Weiters wurden drei Umweltverträglichkeitsgutachten, Energiesparmaßnahmen und schließlich der Erhalt der freien Fließstrecke zwischen Kemating und Stadl-Paura gefordert. Da diese Bedingungen nicht erfüllt wurden, trat die Gemeinde Stadl-Paura gegen den Kraftwerksbau auf.
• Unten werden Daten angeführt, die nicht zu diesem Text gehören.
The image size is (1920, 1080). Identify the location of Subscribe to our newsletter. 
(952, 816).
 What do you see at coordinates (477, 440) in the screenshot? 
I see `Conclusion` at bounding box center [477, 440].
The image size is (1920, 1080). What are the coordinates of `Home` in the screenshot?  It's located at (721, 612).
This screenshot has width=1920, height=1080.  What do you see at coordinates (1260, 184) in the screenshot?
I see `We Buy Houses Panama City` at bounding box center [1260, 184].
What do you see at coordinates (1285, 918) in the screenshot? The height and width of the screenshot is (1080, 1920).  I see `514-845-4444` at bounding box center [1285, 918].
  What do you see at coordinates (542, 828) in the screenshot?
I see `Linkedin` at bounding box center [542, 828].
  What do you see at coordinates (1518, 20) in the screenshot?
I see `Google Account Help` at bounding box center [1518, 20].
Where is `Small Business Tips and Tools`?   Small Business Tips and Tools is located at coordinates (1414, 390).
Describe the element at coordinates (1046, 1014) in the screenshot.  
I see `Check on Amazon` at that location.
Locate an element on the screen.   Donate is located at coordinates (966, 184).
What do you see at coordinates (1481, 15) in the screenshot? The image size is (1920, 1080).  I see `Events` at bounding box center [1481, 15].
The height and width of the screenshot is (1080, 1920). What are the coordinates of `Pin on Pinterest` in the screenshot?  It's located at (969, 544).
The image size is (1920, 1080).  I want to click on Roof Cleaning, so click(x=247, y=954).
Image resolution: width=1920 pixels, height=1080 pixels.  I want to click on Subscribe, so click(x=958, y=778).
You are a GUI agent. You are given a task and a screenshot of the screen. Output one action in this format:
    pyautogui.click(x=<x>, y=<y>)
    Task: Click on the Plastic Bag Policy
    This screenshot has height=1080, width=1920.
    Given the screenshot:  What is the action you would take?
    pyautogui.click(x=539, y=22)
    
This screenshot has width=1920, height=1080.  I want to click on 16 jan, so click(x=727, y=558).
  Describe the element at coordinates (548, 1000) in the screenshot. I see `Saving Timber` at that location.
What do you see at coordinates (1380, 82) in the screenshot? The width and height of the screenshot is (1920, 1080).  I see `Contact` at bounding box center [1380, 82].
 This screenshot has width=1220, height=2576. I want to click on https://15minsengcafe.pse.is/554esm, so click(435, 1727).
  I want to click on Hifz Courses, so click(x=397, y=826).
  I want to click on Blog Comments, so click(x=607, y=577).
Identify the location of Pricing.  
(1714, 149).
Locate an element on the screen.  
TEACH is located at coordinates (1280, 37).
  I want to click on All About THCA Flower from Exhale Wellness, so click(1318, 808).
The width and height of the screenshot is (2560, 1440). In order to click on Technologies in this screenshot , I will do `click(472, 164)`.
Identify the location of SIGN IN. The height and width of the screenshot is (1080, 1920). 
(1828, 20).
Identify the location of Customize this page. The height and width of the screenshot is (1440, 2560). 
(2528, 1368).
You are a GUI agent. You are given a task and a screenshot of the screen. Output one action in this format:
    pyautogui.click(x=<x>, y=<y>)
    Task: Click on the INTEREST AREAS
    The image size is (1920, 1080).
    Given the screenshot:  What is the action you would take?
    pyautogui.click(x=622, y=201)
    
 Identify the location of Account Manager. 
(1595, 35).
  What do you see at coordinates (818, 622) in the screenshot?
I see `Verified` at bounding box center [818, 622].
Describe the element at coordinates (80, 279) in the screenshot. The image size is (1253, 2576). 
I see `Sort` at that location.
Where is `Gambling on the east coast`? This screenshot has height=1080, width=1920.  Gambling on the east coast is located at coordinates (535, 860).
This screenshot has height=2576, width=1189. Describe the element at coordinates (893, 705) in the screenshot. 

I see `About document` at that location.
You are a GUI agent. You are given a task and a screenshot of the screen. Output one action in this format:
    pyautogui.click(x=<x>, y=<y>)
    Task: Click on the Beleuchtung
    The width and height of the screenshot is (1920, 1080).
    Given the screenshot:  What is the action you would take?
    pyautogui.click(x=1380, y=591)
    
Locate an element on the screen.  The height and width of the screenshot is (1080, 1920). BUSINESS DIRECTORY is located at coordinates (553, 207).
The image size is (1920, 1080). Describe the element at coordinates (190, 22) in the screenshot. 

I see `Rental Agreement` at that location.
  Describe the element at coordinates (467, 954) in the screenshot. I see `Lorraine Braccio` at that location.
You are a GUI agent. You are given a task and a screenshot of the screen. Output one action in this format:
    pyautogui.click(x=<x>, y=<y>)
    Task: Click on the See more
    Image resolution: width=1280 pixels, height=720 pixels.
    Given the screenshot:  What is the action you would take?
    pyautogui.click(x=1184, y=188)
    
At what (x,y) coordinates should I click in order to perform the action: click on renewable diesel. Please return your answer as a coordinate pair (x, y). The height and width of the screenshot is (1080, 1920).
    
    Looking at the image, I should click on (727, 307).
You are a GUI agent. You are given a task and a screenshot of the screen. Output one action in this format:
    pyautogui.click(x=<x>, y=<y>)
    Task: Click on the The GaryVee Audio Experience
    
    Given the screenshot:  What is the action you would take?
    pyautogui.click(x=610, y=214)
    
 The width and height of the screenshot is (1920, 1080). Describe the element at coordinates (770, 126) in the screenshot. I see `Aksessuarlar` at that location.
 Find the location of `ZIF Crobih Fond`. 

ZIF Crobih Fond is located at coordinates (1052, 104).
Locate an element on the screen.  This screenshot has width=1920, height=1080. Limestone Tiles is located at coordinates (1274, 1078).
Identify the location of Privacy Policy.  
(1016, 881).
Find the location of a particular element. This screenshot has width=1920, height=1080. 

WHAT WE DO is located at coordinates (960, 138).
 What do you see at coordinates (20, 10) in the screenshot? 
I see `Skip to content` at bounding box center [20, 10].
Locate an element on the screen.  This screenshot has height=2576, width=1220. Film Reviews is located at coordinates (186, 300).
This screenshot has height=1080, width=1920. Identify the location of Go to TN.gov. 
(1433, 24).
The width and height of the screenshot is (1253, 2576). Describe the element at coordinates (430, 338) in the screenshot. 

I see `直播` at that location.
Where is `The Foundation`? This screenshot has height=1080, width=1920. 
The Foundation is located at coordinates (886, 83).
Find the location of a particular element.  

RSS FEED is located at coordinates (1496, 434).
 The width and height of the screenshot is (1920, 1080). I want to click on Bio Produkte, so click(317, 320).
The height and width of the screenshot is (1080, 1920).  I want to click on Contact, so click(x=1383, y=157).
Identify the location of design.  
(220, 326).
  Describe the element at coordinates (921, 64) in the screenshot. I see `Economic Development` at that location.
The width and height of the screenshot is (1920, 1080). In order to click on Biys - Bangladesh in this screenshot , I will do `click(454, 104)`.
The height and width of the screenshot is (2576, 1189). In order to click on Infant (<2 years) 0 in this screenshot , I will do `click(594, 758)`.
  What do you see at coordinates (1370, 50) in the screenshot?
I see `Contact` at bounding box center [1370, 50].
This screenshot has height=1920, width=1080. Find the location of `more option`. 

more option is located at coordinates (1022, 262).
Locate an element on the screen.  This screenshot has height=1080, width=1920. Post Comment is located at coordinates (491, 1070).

Das zentrale Anliegen der „Bürgerinitiative Traun“ war der Schutz der noch verbleibenden freien Fließstrecke zwischen Kemating und Wels. In Oberösterreich waren Donau, Inn, Enns und Untere Traun unterhalb von Wels bereits in geschlossenen Kraftwerksketten ausgebaut und 92% des Wasserkraftpotentials genutzt. Die Fließstrecke zwischen Stadl-Paura unnd Wels war die letzte bedeutende Auenfließstrecke Oberösterreichs, die sich überdies durch eine besonders hohe ökologische Wertigkeit auszeichnete. Die Bürgerinitiative fand im WWF, dem Naturschutzbund, der Österreichischen Gesellschaft für Vogelkunde, dem Alpenverein aber auch dem Arbeitskreis Ökologie der Diözese Linz rasch Verbündete im Kampf gegen diese Kraftwerke. 1993 wurde das Kraftwerk Saag zurückgezogen, sodass nur mehr das Kraftwerk Lambach zur Diskussion stand.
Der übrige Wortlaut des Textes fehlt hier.